Why is it that people, unlike almost every other animal, co-operate with individuals they have no immediate genetic relation to? There is a long-held belief that this tendency is somehow related to traditions involving women moving out of their families and going to live with the families of their husbands. Apparently, these traditions encourage co-operation with neighbours in the absence of the immediate family.
One new study in this area, conducted by researchers from University College London and the Chinese Academy of Sciences in Beijing, has yielded support for this belief. The team studied several ethnic groups living near the Chinese-Tibetan border. In one of these, the Masuo people, there is no tradition that requires women to leave their homes after marriage. In fact, both men and women in this community continue to live with their birth families after they marry, with the men visiting their spouses during night hours only. In the other groups that the team studied, marriage dispersal, as it’s called by anthropologists, was a tradition.
The researchers had people from 36 villages in the region play economic games, such as putting money in a common pot or taking tea from a common pot, one of the authors of the study, Ruth Mace, says in an article for the Conversation. The economic games allowed the team to measure the extent of co-operation characteristic in the participants. What they found was that indeed the people who lived in communities where marriage dispersal was the common tradition were more likely to co-operate with others. This also supports biological models that suggest low co-operation is linked to low marriage dispersal because competition for resources is greater in these communities. However, Mace notes that there have been studies in the past that have suggested it is the other way round and people in close-knit communities with no tradition of marriage dispersal are actually more likely to co-operate.
It seems that the issue is complex and will require a lot of further work.
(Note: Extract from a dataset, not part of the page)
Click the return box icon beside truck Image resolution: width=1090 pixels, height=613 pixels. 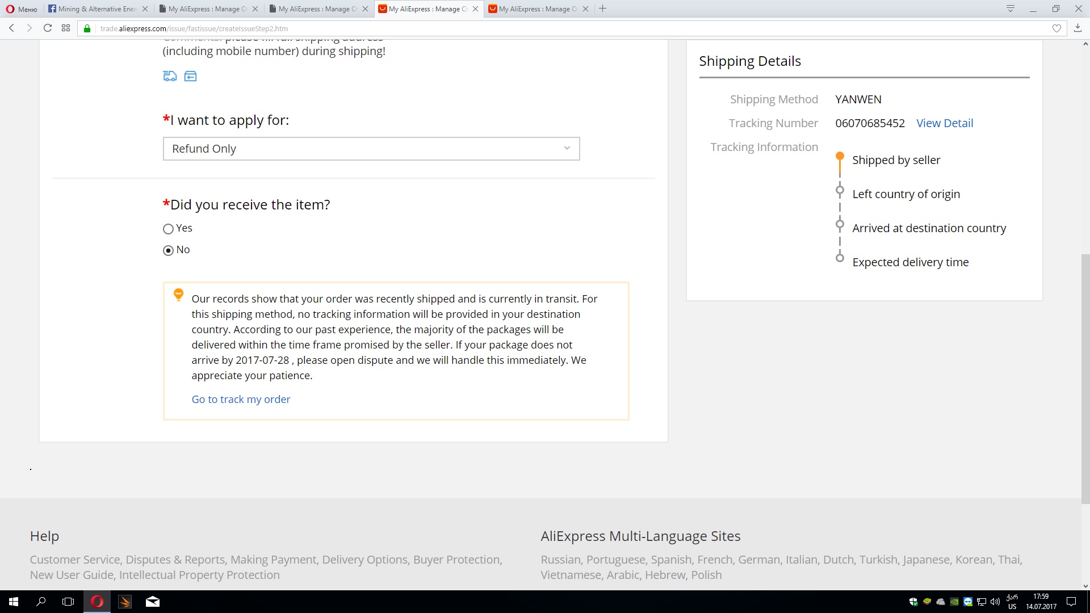191,76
Mace points out that there are other variables that could affect the extent of co-operation, such as overall affluence in the community or sources of livelihood. The Chinese-British team controlled for these by collecting a wealth of background information about the communities where they tested the economic games. This led to some additional interesting findings, such as that farmers were generally less co-operative than people who had other means of subsistence, and that men were generally more co-operative than women. At the same time, age did not seem to have a significant effect on co-operation. None of these factors, though, could obscure the main finding: that the most co-operative communities were the ones where women moved to their husband’s home after marriage.
Mace goes on to add that the extent to which economic games reflect real behaviour is uncertain. However, given that manipulating human social organisation is impossible in the real world, this method can be very important in our attempts to understand the evolutionary and ecological basis of human behaviour.